(Özel Haber) Foça Saldırısının Tazminatına Uludere Benzetmesi
İzmir'in Foça ilçesinde geçen yıl Ağustos ayında iki askerin şehit olduğu askeri servis aracına yönelik düzenlenen bombalı saldırıda yaralı askerleri taşırken yaralanan Foça Belediye çalışanı 38 yaşındaki Muharrem Ünal, kendisine ödenecek olan 6...
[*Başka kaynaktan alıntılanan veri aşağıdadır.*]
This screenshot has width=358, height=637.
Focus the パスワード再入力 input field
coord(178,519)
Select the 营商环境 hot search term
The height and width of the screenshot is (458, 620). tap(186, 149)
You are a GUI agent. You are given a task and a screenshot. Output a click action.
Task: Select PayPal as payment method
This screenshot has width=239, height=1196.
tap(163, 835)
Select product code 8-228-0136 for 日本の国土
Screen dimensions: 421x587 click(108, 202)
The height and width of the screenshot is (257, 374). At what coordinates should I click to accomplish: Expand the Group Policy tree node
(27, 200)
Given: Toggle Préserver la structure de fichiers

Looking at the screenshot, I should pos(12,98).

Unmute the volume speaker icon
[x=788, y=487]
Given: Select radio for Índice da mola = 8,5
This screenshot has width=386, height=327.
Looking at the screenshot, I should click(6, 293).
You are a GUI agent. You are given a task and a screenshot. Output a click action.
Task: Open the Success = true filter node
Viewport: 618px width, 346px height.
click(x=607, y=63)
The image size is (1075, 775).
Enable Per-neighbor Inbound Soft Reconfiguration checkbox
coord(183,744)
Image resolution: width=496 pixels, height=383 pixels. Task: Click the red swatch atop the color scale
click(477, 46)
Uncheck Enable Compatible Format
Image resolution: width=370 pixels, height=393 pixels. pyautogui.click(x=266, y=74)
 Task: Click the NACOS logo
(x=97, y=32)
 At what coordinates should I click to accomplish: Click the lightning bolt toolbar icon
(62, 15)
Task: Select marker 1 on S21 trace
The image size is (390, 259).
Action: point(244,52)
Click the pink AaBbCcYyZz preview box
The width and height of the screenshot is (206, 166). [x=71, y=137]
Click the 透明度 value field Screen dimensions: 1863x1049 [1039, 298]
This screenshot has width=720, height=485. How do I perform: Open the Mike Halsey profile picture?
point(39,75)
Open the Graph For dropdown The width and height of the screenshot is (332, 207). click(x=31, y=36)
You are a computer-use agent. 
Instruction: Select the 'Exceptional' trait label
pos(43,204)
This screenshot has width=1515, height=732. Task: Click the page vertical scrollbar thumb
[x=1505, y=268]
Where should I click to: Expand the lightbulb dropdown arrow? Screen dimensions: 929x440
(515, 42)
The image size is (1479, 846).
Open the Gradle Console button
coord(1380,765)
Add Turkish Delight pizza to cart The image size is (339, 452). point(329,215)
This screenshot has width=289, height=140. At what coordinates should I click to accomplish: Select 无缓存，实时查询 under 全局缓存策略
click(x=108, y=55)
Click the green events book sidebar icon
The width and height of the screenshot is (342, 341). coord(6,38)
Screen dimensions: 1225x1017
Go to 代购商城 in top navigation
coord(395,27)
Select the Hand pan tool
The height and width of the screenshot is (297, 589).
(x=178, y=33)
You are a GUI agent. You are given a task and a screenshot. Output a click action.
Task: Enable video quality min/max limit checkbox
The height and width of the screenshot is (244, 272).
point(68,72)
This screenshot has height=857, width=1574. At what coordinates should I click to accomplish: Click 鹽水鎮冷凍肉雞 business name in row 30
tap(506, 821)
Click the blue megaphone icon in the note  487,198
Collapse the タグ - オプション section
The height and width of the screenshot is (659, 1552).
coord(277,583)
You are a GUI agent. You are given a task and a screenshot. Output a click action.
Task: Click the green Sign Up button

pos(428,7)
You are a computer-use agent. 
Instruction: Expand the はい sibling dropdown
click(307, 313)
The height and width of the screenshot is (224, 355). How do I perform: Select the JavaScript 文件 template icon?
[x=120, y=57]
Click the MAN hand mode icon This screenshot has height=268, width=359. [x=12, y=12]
İzmir'in Foça ilçesinde geçen yıl Ağustos ayında iki askerin şehit olduğu askeri servis aracına yönelik düzenlenen bombalı saldırıda yaralı askerleri taşırken yaralanan Foça Belediye çalışanı 38 yaşındaki Muharrem Ünal, kendisine ödenecek olan 6 bin 192 TL tutarındaki tazminatı; "Ömrümün sonuna kadar vücudumdaki şarapnel parçaları ile yaşayacağım. Doğuda kaçakçılık yaparken öldürülen insanlara 125 bin TL para verilirken, bana burada 9 ay çalışamadığım iş yerimdeki mesai ücretimi bile karşılamayan miktarda tazminat ödenmesi haksızlıktır" dedi.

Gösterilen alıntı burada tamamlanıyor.